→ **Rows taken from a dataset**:
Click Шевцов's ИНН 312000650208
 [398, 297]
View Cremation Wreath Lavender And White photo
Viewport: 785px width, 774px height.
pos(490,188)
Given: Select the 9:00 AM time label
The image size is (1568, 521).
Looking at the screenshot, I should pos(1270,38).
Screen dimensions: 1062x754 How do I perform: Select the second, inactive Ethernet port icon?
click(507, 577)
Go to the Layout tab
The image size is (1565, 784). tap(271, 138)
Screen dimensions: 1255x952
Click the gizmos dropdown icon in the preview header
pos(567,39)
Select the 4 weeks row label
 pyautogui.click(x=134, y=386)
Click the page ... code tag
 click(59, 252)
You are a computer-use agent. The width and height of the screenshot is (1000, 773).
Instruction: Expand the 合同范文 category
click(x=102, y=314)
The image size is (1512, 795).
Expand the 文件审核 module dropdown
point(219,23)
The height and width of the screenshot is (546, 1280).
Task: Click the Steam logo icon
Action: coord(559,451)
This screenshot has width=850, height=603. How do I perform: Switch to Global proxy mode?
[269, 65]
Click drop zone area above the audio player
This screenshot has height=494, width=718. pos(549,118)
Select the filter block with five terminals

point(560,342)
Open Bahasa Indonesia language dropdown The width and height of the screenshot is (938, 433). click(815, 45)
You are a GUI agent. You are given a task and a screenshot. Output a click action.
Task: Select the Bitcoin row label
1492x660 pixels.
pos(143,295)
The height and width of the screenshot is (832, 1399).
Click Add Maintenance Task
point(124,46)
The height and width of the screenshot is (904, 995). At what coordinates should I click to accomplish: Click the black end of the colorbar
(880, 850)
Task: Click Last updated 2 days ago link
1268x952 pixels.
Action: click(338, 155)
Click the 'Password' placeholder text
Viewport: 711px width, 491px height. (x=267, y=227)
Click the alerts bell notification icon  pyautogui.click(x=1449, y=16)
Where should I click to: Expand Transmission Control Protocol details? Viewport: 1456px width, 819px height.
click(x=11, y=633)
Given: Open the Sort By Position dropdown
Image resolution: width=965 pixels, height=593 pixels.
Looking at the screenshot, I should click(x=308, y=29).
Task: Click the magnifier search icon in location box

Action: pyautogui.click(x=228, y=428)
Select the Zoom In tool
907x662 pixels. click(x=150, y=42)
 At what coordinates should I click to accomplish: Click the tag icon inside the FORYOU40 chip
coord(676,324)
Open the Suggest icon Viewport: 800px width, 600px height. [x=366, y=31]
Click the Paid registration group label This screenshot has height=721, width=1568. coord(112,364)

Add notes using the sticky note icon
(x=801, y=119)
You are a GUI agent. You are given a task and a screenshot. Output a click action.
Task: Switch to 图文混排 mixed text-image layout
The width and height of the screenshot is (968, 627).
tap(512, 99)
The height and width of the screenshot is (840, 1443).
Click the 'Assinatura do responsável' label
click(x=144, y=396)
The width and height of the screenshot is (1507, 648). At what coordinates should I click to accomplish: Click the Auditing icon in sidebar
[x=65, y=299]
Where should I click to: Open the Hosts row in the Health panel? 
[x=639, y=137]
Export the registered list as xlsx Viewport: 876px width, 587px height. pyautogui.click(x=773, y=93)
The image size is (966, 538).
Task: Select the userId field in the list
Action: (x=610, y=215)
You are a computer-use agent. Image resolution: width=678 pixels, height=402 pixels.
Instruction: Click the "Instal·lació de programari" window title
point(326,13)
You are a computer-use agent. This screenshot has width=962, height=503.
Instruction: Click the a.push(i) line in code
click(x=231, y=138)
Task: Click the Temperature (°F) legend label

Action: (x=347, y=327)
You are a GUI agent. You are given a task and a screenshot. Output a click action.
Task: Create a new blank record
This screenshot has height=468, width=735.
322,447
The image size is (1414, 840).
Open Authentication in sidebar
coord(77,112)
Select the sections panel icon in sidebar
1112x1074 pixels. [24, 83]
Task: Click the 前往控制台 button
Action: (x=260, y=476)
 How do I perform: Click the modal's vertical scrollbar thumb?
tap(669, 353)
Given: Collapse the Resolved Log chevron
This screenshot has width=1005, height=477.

→ **Directions**:
Retype all of the lines above, character for character, with no changes.

→ **Task result**:
Click Шевцов's ИНН 312000650208
 [398, 297]
View Cremation Wreath Lavender And White photo
Viewport: 785px width, 774px height.
pos(490,188)
Given: Select the 9:00 AM time label
The image size is (1568, 521).
Looking at the screenshot, I should pos(1270,38).
Screen dimensions: 1062x754 How do I perform: Select the second, inactive Ethernet port icon?
click(507, 577)
Go to the Layout tab
The image size is (1565, 784). tap(271, 138)
Screen dimensions: 1255x952
Click the gizmos dropdown icon in the preview header
pos(567,39)
Select the 4 weeks row label
 pyautogui.click(x=134, y=386)
Click the page ... code tag
 click(59, 252)
You are a computer-use agent. The width and height of the screenshot is (1000, 773).
Instruction: Expand the 合同范文 category
click(x=102, y=314)
The image size is (1512, 795).
Expand the 文件审核 module dropdown
point(219,23)
The height and width of the screenshot is (546, 1280).
Task: Click the Steam logo icon
Action: coord(559,451)
This screenshot has width=850, height=603. How do I perform: Switch to Global proxy mode?
[269, 65]
Click drop zone area above the audio player
This screenshot has height=494, width=718. pos(549,118)
Select the filter block with five terminals

point(560,342)
Open Bahasa Indonesia language dropdown The width and height of the screenshot is (938, 433). click(815, 45)
You are a GUI agent. You are given a task and a screenshot. Output a click action.
Task: Select the Bitcoin row label
1492x660 pixels.
pos(143,295)
The height and width of the screenshot is (832, 1399).
Click Add Maintenance Task
point(124,46)
The height and width of the screenshot is (904, 995). At what coordinates should I click to accomplish: Click the black end of the colorbar
(880, 850)
Task: Click Last updated 2 days ago link
1268x952 pixels.
Action: click(338, 155)
Click the 'Password' placeholder text
Viewport: 711px width, 491px height. (x=267, y=227)
Click the alerts bell notification icon  pyautogui.click(x=1449, y=16)
Where should I click to: Expand Transmission Control Protocol details? Viewport: 1456px width, 819px height.
click(x=11, y=633)
Given: Open the Sort By Position dropdown
Image resolution: width=965 pixels, height=593 pixels.
Looking at the screenshot, I should click(x=308, y=29).
Task: Click the magnifier search icon in location box

Action: pyautogui.click(x=228, y=428)
Select the Zoom In tool
907x662 pixels. click(x=150, y=42)
 At what coordinates should I click to accomplish: Click the tag icon inside the FORYOU40 chip
coord(676,324)
Open the Suggest icon Viewport: 800px width, 600px height. [x=366, y=31]
Click the Paid registration group label This screenshot has height=721, width=1568. coord(112,364)

Add notes using the sticky note icon
(x=801, y=119)
You are a GUI agent. You are given a task and a screenshot. Output a click action.
Task: Switch to 图文混排 mixed text-image layout
The width and height of the screenshot is (968, 627).
tap(512, 99)
The height and width of the screenshot is (840, 1443).
Click the 'Assinatura do responsável' label
click(x=144, y=396)
The width and height of the screenshot is (1507, 648). At what coordinates should I click to accomplish: Click the Auditing icon in sidebar
[x=65, y=299]
Where should I click to: Open the Hosts row in the Health panel? 
[x=639, y=137]
Export the registered list as xlsx Viewport: 876px width, 587px height. pyautogui.click(x=773, y=93)
The image size is (966, 538).
Task: Select the userId field in the list
Action: (x=610, y=215)
You are a computer-use agent. Image resolution: width=678 pixels, height=402 pixels.
Instruction: Click the "Instal·lació de programari" window title
point(326,13)
You are a computer-use agent. This screenshot has width=962, height=503.
Instruction: Click the a.push(i) line in code
click(x=231, y=138)
Task: Click the Temperature (°F) legend label

Action: (x=347, y=327)
You are a GUI agent. You are given a task and a screenshot. Output a click action.
Task: Create a new blank record
This screenshot has height=468, width=735.
322,447
The image size is (1414, 840).
Open Authentication in sidebar
coord(77,112)
Select the sections panel icon in sidebar
1112x1074 pixels. [24, 83]
Task: Click the 前往控制台 button
Action: (x=260, y=476)
 How do I perform: Click the modal's vertical scrollbar thumb?
tap(669, 353)
Given: Collapse the Resolved Log chevron
This screenshot has width=1005, height=477.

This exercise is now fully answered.